‘Her’ and the Creative Impulse
The following post contains some minor spoilers for the Golden Globe-winning film “Her.”
Spike Jonze’s “Her” opens with its sad sack protagonist Theodore Twombly (Joaquin Phoneix) composing a heartfelt letter. The letter is rich with the warm particulars and tiny corners of a loving relationship long enjoyed and cherished.
However, we learn that the sentiments in the letter aren’t from Theodore’s heart. Theodore works at a company which specializes in custom letters and greetings, composed with lyrical and sincere prose by its employees based on details and photos provided by the client.
At first, Theodore’s job feels like writer-director Jonze tipping his hand about precisely what “Her” is up to: Theodore’s a sensitive guy one year into the end of his marriage, and at first blush, it makes sense that his job is a kind of way of deferring his own emotions (outsourcing them to others who are in turn, outsourcing their sentiments to Theodore).

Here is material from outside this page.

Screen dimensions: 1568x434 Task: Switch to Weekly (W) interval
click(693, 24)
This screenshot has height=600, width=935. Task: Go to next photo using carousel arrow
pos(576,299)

It would be easy to get behind that reading of Theodore’s job if the letters were maybe a little glib, a little silly, or bad. But several of them are quite beautiful: a note from a wife on the occasion of her 50th year of marriage, or a young man’s playful letter focusing on his girlfriend’s crooked tooth. Jonze captures the little details and casual voice that we develop in our relationships — the shorthand, the flow, the curious little details about ourselves and our partners that anyone else wouldn’t really understand.
Theodore makes art as a service (a sentiment vindicated later in the film when a publisher takes notice of his work).
And it’s at this point that “Her” becomes a movie not only concerned with relationships, but the creative impulse — specifically making something in times of crisis and transition. Theodore has his well-regarded letters, and as she evolves, Theodore’s operating system girlfriend Samantha (the voice of Scarlett Johansson) has her music (and physics, and writing), and Theodore’s best friend, Amy (Amy Adams) attempts to give form to a documentary about her sleeping mother while her day job has her creating a game based around being the perfect mom.
It’s really Samantha who draws our attention, though: the revolutionary operating system tells Theodore (and us, the audience) that she’s evolving day by day — it’s through her creative expression that she’s able to find a language for that evolution.
Amid the heartbreak and note-perfect details about love and breakups, “Her” says that we create not in spite of, but because of.
Jonze keeps it small and keeps it human: we never see any of his characters struggling heroically to create anything. The fact that they create is just a background detail to the narrative which is more concerned with the chcracters’ various romantic and personal complications.
“Her” tells us that art is a way of articulating things that we might sometimes otherwise not be able to voice. It’s more direct with Theodore and Samantha, and handled at a right angle when it comes to Amy, who struggles to find a shape for her documentary while her marriage is falling apart (Jonze also inserts one of those perfect moments where a non-creative offers criticism masked as advice when we dare to put our guts on display in front of others). We never find out what happens with Amy’s documentary, but it’s almost irrelevant — the frustration and emotions she’s struggling with are less of a problem and she’s found a way to articulate her feelings.
And that’s what makes it so effective and so true about the creative impulse: for most of us, it’s not some heroic endeavor that we spend a lot of time talking about (and those that do, usually aren’t making anything more than a lot of noise).
It’s a beautiful, nearly perfect work of art about art, full stop.